> GIVEN ENTRIES:
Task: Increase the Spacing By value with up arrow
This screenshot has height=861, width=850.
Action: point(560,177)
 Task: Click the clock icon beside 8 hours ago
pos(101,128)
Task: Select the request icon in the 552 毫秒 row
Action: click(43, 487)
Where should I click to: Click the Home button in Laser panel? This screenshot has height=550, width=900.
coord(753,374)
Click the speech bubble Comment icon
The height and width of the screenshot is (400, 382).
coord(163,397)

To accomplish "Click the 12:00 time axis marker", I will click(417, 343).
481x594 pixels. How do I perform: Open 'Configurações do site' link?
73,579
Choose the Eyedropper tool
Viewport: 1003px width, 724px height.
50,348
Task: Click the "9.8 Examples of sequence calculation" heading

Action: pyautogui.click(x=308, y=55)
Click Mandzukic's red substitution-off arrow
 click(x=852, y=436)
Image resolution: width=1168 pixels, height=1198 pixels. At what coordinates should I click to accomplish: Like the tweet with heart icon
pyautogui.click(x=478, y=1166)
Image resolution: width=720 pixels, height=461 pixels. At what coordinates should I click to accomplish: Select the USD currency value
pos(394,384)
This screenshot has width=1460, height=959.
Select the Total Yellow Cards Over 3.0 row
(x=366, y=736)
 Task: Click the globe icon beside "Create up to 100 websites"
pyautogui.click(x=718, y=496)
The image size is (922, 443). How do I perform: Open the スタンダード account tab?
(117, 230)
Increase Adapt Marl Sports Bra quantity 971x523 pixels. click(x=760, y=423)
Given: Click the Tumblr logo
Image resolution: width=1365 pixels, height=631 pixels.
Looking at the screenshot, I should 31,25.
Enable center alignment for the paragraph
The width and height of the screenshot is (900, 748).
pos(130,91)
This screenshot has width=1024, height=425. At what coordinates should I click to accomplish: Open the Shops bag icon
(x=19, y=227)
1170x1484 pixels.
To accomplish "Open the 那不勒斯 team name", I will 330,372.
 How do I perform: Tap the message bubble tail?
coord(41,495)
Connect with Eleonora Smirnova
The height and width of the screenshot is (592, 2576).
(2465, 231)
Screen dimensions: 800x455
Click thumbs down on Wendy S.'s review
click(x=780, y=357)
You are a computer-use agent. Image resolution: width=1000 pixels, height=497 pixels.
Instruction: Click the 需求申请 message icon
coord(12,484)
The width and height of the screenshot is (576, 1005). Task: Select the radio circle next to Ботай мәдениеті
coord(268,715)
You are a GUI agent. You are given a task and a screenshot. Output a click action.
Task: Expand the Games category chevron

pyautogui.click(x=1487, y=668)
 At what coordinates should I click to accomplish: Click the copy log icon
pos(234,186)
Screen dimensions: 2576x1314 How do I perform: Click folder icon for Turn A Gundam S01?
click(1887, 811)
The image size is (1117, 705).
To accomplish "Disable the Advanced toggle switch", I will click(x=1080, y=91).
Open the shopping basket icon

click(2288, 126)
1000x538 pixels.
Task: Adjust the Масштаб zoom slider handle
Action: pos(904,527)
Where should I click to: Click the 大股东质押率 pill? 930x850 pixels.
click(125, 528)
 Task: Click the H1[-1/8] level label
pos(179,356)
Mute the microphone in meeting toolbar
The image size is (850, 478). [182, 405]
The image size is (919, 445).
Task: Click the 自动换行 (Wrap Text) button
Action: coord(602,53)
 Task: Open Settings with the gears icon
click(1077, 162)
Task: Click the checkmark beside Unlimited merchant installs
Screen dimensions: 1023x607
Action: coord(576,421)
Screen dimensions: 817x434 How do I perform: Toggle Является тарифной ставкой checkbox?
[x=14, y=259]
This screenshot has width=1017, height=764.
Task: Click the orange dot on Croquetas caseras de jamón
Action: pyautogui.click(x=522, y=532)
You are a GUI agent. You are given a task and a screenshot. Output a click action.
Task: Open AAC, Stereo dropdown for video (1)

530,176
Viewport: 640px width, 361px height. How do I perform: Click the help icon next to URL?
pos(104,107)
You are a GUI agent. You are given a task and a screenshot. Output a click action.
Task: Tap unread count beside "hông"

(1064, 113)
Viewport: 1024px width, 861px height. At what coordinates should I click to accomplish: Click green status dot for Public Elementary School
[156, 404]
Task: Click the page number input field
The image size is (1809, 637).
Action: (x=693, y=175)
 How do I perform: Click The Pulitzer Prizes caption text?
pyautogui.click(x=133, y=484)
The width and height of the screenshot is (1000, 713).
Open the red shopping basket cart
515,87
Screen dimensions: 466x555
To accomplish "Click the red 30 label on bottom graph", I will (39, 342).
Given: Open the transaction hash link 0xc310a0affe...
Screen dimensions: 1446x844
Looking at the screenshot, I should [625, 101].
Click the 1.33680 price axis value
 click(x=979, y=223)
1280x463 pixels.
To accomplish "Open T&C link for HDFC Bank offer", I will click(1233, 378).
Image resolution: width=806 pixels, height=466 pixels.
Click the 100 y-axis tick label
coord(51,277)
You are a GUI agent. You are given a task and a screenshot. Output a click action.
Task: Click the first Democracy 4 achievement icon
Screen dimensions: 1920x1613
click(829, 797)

> WHAT THE TASK REQUIRES:
From the data above, return every line from the line that has "You are a computer-use" up to and including the line that has "The image size is (1117, 705).", exactly.

> THE COMPLETED TASK:
You are a computer-use agent. Image resolution: width=1000 pixels, height=497 pixels.
Instruction: Click the 需求申请 message icon
coord(12,484)
The width and height of the screenshot is (576, 1005). Task: Select the radio circle next to Ботай мәдениеті
coord(268,715)
You are a GUI agent. You are given a task and a screenshot. Output a click action.
Task: Expand the Games category chevron

pyautogui.click(x=1487, y=668)
 At what coordinates should I click to accomplish: Click the copy log icon
pos(234,186)
Screen dimensions: 2576x1314 How do I perform: Click folder icon for Turn A Gundam S01?
click(1887, 811)
The image size is (1117, 705).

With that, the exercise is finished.